— 作業内容 —
ペイオフ制度についての本文を、終わっている箇所から書き継ぐこと。
---- 本文抜粋
実は僕も口座がありました銀行の破たんを今から10年ちょっと前に経験したことがあります。2010年に日本振興銀行が破たんしたのです。
この銀行は当時どこよりも高い金利の定期預金を提供していました。僕は、既に満期を迎えて預金はありませんでしたが金利が高く人気があり、確か当時の定期預金の金利が1.5%前後だったのを記憶しています。
万一銀行が破たんしても、1000万円までは国で保護される。それを超える預金は保護されない可能性がどこの銀行でもあるのをご存じですか。この制度は国の制度であり、ペイオフと呼ばれています。
銀行に預金をされている方は多いと思いますが、1000万円を超える方も結構いらっしゃいます。
現金主義の方でしたら、資産運用もしないで手堅く定期預金に預けている方だとか、会社の退縮金をそのまま預金で動かしていない方もいらっしゃるでしょう。
あるいは事業をされており、事業資金を個人の口座に相当預けている方、マンションの管理組合で修繕積立金を預けているケースなどと、1千万円超えのケースはいろいろと考えられると思います。
もし、その預けていた金融機関が破たんしてしまう、破たんの影響を避けたいのでしたら、銀行1行当たり1000万円までの預金までに留めておく事が安心な方法なのです。
なぜならこのペイオフは1金融機関あたり1000万円での話だからです。金融機関数で決めるとは何だかおかしい話なのですが、法律自体の建てつけがそうなっているのです。
金融機関が破綻(はたん)した場合、あるいは破綻の兆候がある場合などに、預金の取付けなどの金融危機が発生しているでしょう。
預金者は銀行に殺到、ATMはすっからかんに・・これらを未然に防ぎ、預金者を保護することを目的にした総合的な法律として『預金保険法』があるのです。
この法律の中でも2002年3月までは、政府の特別措置で預金の全額が保護されていたそうです。したがってペイオフが実施されたことはありませんでした。
そして2002年4月1日からは、普通預金や当座預金などの決済性預金の元本と利息については、全額保護されるもののその他の預金等は保護されない建てつけとなったのでした。
実はこの法律成立の背景には、バブル崩壊による相次ぐ金融機関の破たんがあったのです。
そして2005年4月1日以降は現在の形となり、ペイオフ全面解禁と言われる時代が到来しました。これ以降は、この制度により保護される範囲は、今の1金融機関1000万円とその利息までのルールとなったのです。
そこで、ペイオフの対象にならないケースについて、いくつかの『あるある事例』を考えてみたいと思います。
同一の預金者が破綻した金融機関に複数口座を持っている場合には、名寄せという統合措置をしたうえで預金を合算して、預金総額を確定します。
ですから支店を変えて預金すれば大丈夫というのは、都市伝説です。
また保護される金額は元本1,000万円ではなく、その元本に係る利息を超える部分までが保護の対象となります。これもよくある勘違いですから、厳密には1000万円ではありません。
それを上回る預金の場合は、どうなるのでしょうか。
--------
---- 行の抜粋
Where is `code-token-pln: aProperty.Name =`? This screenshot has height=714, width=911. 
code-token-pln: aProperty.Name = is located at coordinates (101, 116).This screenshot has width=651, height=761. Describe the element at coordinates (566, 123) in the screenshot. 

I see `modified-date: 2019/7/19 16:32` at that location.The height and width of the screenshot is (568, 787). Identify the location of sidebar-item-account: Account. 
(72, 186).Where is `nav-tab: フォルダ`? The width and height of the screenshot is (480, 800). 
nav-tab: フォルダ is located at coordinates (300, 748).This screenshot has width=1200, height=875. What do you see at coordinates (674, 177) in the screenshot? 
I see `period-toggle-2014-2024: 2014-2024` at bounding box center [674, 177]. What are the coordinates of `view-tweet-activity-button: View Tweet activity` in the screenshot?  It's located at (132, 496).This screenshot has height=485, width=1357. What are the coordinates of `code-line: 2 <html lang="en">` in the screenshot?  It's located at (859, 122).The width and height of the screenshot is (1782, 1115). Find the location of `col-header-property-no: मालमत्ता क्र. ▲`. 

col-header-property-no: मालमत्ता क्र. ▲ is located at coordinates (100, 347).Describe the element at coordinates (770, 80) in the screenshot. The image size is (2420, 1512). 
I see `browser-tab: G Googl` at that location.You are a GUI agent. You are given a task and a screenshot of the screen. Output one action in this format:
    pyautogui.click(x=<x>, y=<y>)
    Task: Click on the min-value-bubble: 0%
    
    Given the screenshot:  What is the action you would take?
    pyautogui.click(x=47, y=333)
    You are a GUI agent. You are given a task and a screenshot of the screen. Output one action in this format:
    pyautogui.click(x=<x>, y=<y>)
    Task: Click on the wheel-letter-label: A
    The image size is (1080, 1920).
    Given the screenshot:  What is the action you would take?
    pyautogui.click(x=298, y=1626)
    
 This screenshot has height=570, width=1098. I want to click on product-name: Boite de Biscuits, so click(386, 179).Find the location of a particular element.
--------
— 解答欄 —
これは、対象外の預金として、その金融機関の財産状態に応じて返済が預金者に支払われるため、一部カットされることもあるのです。
では対策として、家族名義で分散預金すればよいのかと言えば、実はそうでもないのです。
そのお金が贈与でもなく、単なる「名義の借用」と判断され、認定されれば預金保険制度による保護の対象外になってしまうでしょう。
では対策として多くの銀行に口座を開設すればよいとかと言えば、ある意味正解です。ただし、銀行口座をたくさん持つという事は、その管理自体が大変にもなります。
1000万円を超えるたびに口座を作らくてはならなくなり、生活で使わない銀行口座がどんどん増えることにもなります。
退縮金2000万円+預金1800万円だとすれば、合計預金額が3800万円となり、最低4行に口座開設が必要になるのです。
手間も管理も大変ですよね。しかも、どこの銀行にどんな目的で口座を作ったか、残高や個別のパスワードもしっかり把握しなければなりません。
最近は預金通帳を発行しないネット銀行も増え、発行しても有償となる大手の銀行も多くなってきています。
したがって管理自体が昔より大変であり、しかも万一の時の対応はもっと大変になるのです。
また口座を開設預金をしても、最悪の場合として入出金がまったくなく、10年が経過してしまうと休眠預金扱いとなるリスクもあります。
この休眠預金の制度自体は新しく、2019年1月から始まったものです。休眠預金の扱いになると、預金を引き出せなくなり、口座凍結の状態と同じことになってしまいます。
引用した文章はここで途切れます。